Боязнь, что снова придут иные раздумья, подхлестнула Кольку. Он торопливо разгреб на дне ровика толщу сугроба, взял топор и резко вогнал его в землю. Твердые, как камень, осколки отскочили ему в лицо.
Рубал он землю неистово, будто мог искупить минуты забывчивости, загладить вину перед женщиной. Отрывочно вспоминались полуторка, которая должна заехать за ним, дымовые шашки и Лисий Нос, но Колька гнал эти мысли, стараясь думать лишь о Елене. Мысли сопротивлялись и снова раскалывались, как земля под его топором.
Эхо ударов тупо отдавалось в застывшем воздухе. Свет казался тусклым и неподвижным, словно застойная прудовая вода, налитая меж деревьев вровень с верхушками. И все вокруг чудилось водянистым, расплывчатым, придавленным толщами хмурого дня, на дне которого, в глубине, не было ни тревог, ни надежды. Только вязкая, нахлынувшая вдруг невесомость мыслей и чувств…

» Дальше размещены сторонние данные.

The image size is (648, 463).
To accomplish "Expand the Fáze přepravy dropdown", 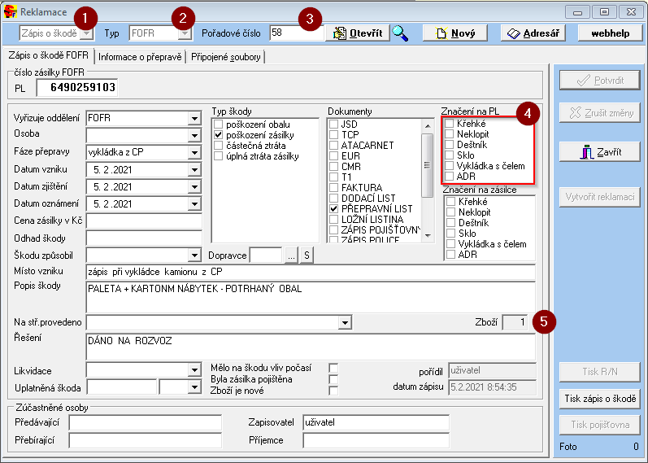I will (194, 152).
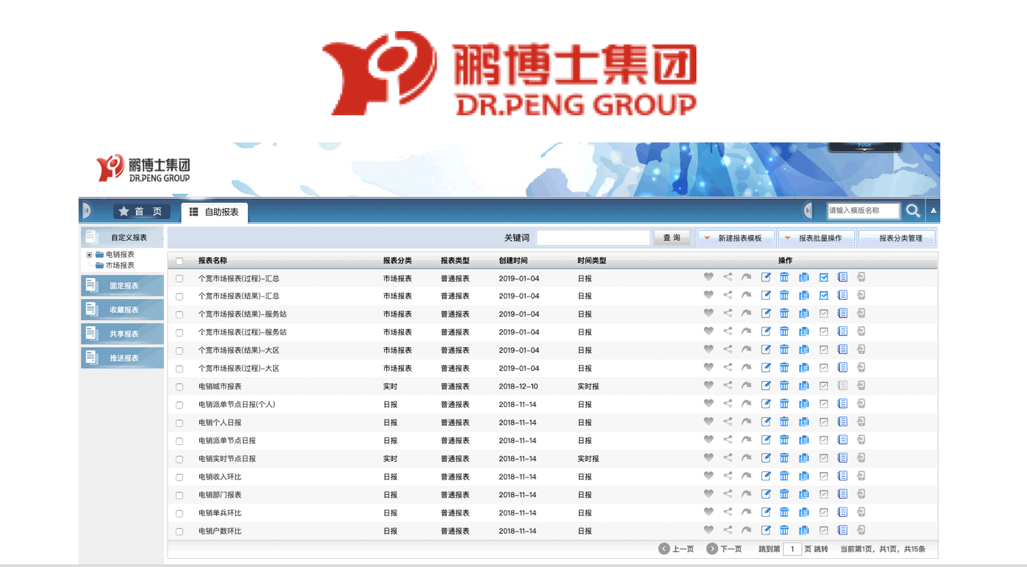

Когда все было окончено и над Еленой возвысился холмик мерзлой, перемешанной со снегом земли, Колька — опустошенный вконец — разогнулся и вяло осмотрелся по сторонам. Прямо перед собой увидел высокую полуразрушенную ограду из проволочной истлевшей сети. Внутри ограды с сорванной дверью — осунувшиеся ступени когда-то богатого пьедестала, теперь покрытого высохшим мхом, черного мрамора обелиск, на нем — железный, почерневший от времени крест. Бездумно, одними глазами прочел на мраморе надпись:
IУЛIАНIЯ КЛЕМЕНТЬЕВНА БОБЫЛЕВА
СКОНЧАЛАСЬ 26 МАРТА 1902 Г.
72 ЛѢТЪ ОТЪ РОДУ
МАТЕРѢ- ДРУГУ ОТЪ ДОЧЕРИ
Непонимающе, напрягая и морща лоб, смотрел на памятник. Затем неторопливо вошел в ограду. Вставил топор в трещину пьедестала и отодвинул отколотый угол. «Прости, неизвестная женщина. Памятник твой приметен и так, а мне без этого камня не отыскать потом родную могилу». На осине, что склонилась над ровиком, сделал зарубку — дерево вздрогнуло, застонало. «Прости и ты… Зарубка и памяти — это всегда больно».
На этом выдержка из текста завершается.